Livvy Dunne Is the NIL Era. That's the Problem.
Boardroom just handed her the blueprint crown. The real question is whether the blueprint holds when the sport is over.

Photo · Boardroom
The NIL conversation needed a face. It got one. And now that face is on the Boardroom cover, framed as the model — the proof that college athletes can build something real while they're still competing.
That framing is worth interrogating.
Boardroom's piece positions Livvy Dunne as the NIL blueprint. The athlete who figured it out first, moved fastest, and built the biggest number. By the metrics that matter in this conversation — follower count, deal volume, cultural footprint — the argument is hard to dispute. She is the case study every sports business professor is going to use for the next decade.
But a blueprint is only as good as what gets built from it.
The Difference Between a Brand and a Platform
There's a version of what Dunne has built that is genuinely impressive and genuinely durable. A real audience. Real commercial relationships. A name that existed outside the sport before the sport ended. That's not nothing. That's actually rare, and it took real instinct to get there.
There's also a version where the numbers are real but the foundation is thin — where the audience followed the gymnast-who-is-also-famous and will drift when the gymnastics stops providing the story. Where the deals were signed because she was the biggest NIL name available, not because the brand she represents is distinct enough to survive in a crowded post-college landscape.
The Boardroom piece, from what it signals, is interested in celebrating the first version.
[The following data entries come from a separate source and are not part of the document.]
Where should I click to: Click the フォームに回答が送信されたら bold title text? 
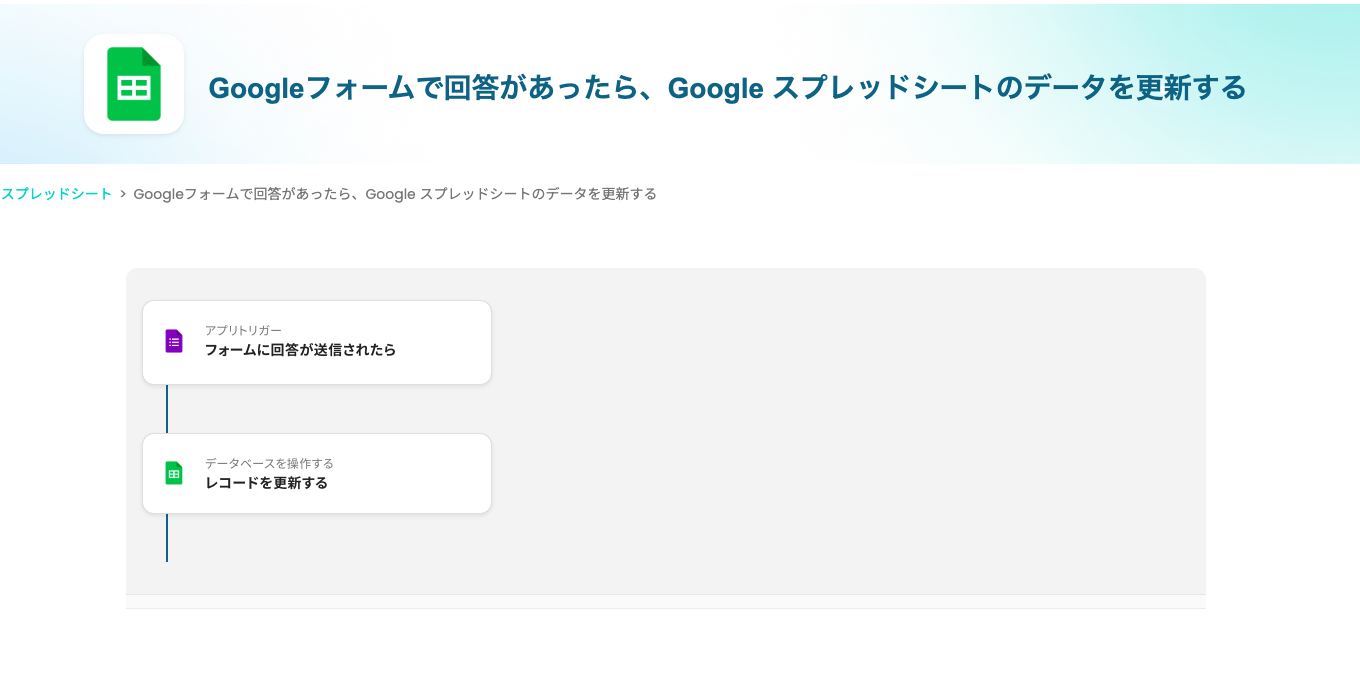[x=300, y=350]
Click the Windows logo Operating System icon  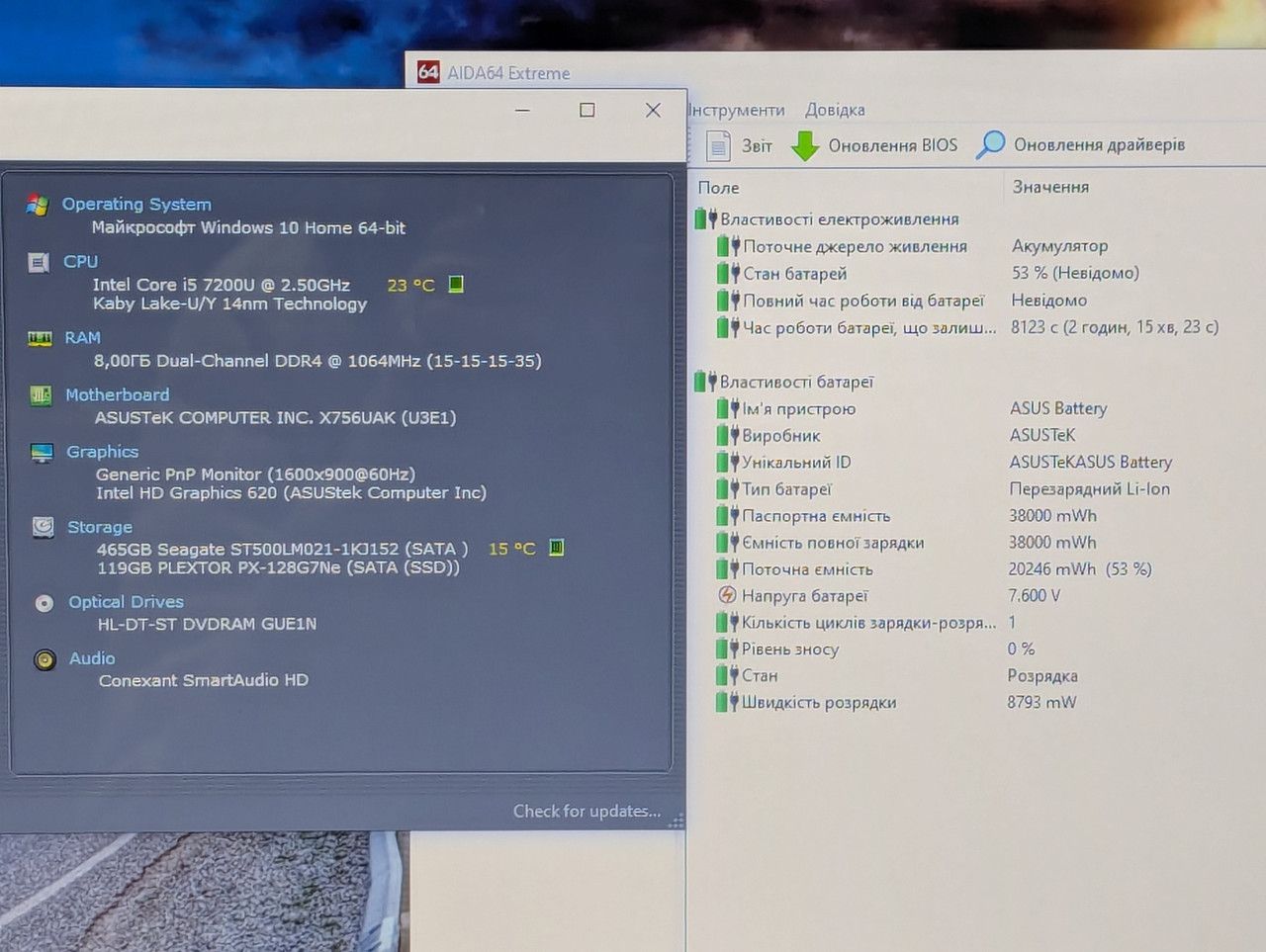pyautogui.click(x=38, y=205)
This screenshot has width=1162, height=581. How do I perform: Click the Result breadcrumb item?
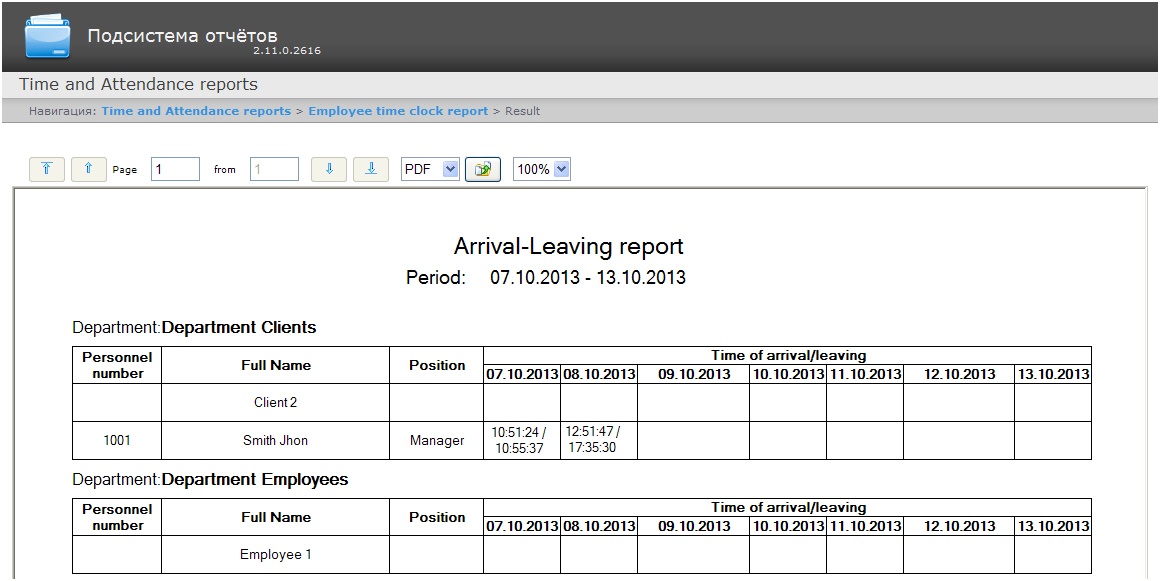coord(522,111)
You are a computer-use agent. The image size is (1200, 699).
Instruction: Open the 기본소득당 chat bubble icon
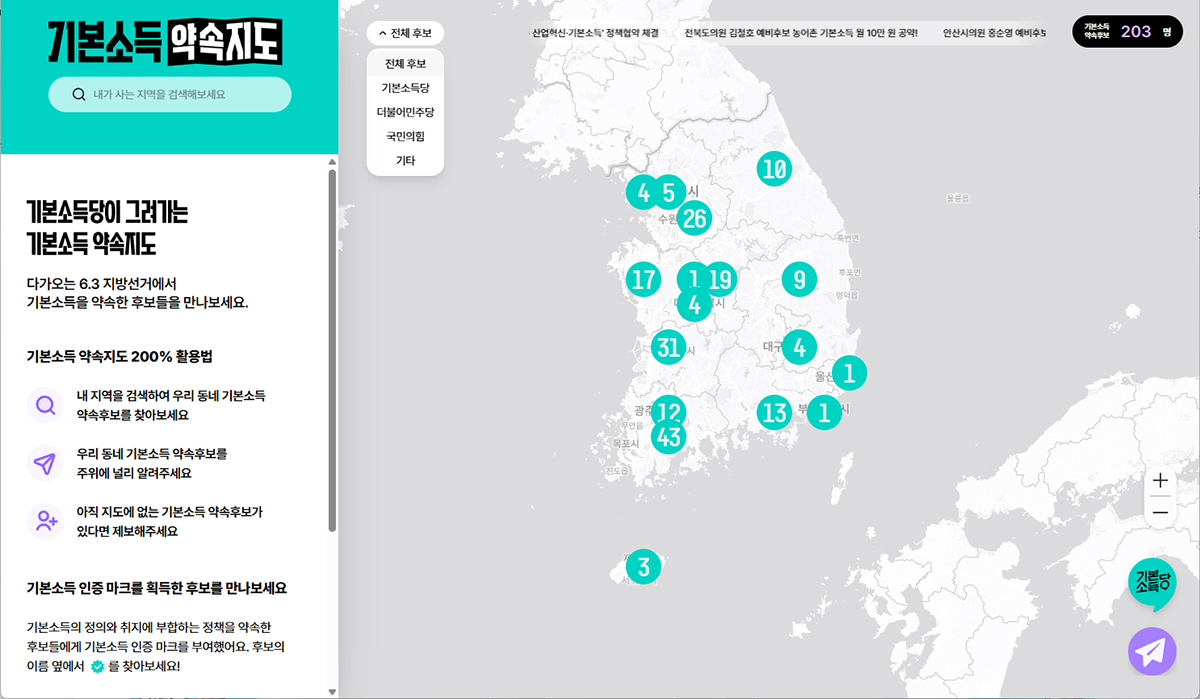[x=1152, y=583]
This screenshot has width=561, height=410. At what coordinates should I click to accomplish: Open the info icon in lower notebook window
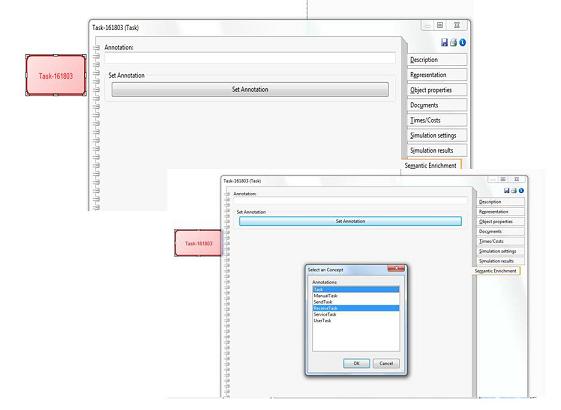[521, 191]

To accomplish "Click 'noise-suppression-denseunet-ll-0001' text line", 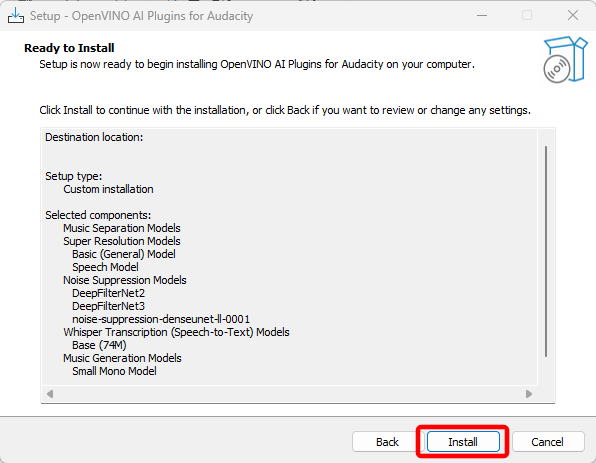I will [161, 319].
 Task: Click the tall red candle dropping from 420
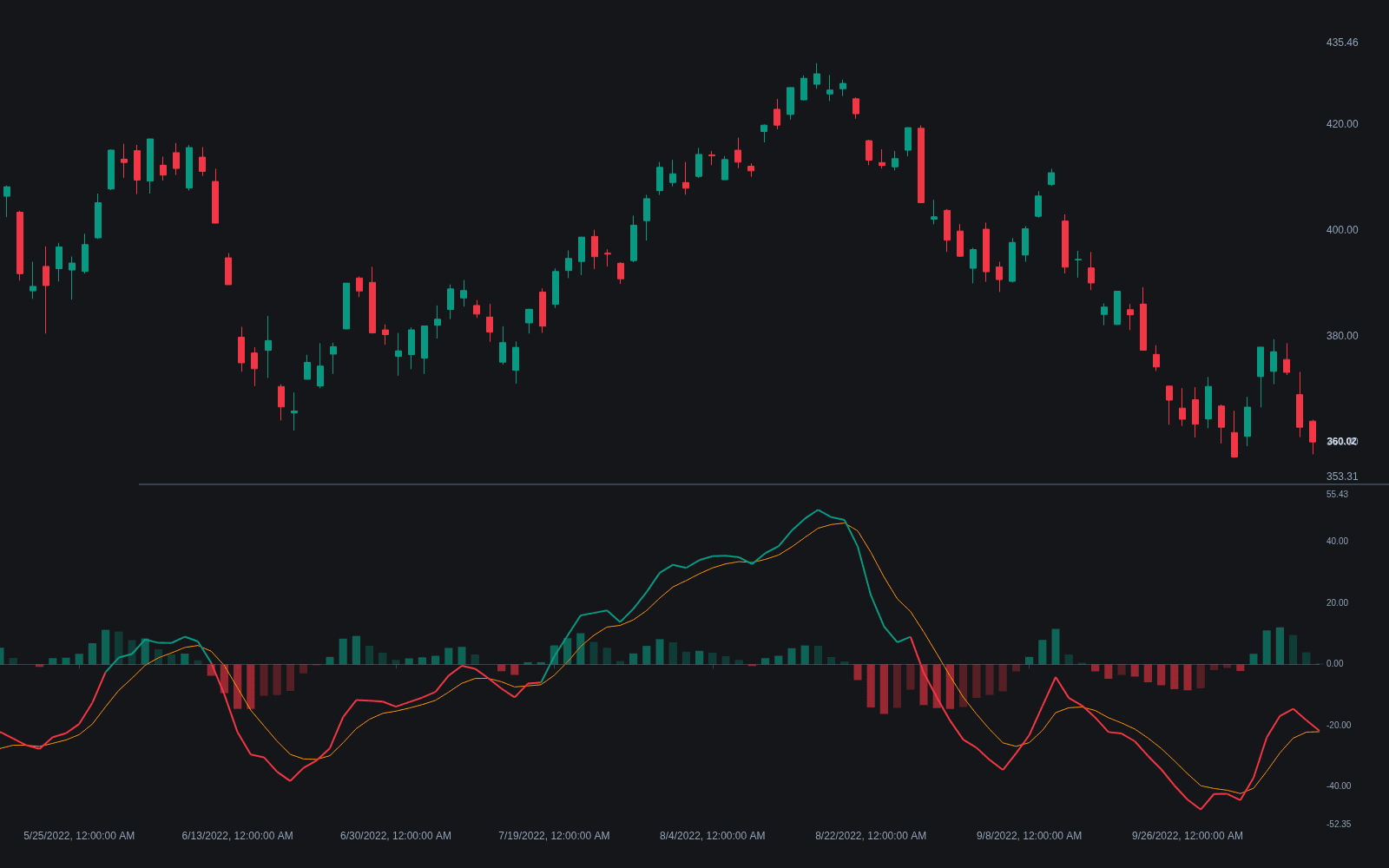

That's understandable. It's a cover story, not a forensic audit.
But the question our reader is already asking — the one that doesn't get asked in a cover story — is which version is actually true.
What the NIL Era Gets Wrong About Brand Building
The NIL moment produced a lot of athletes with large audiences and thin identities. Follower counts built on sports highlights and algorithm timing. Sponsorships stacked because brands wanted access to the demographic, not because the athlete stood for something specific enough to transfer.
Dunne is smarter than most of that. The social media fluency is real. The timing was real. But fluency and timing are table stakes now — every incoming freshman has a content strategy.
What she's actually built, and whether it has a life beyond the LSU leotard, is the only story that matters from here. The Boardroom piece exists because she's still in the ascending phase. The interesting piece — the one nobody will write for another three years — is what happens at the inflection point. When the eligibility ends. When the next gymnast with better numbers comes along. When the brands have to decide if they're buying her or buying her audience.
Those are different things. They have different price tags. And they produce very different outcomes.
The NIL era needed its poster. Dunne earned that. But posters don't compound — businesses do.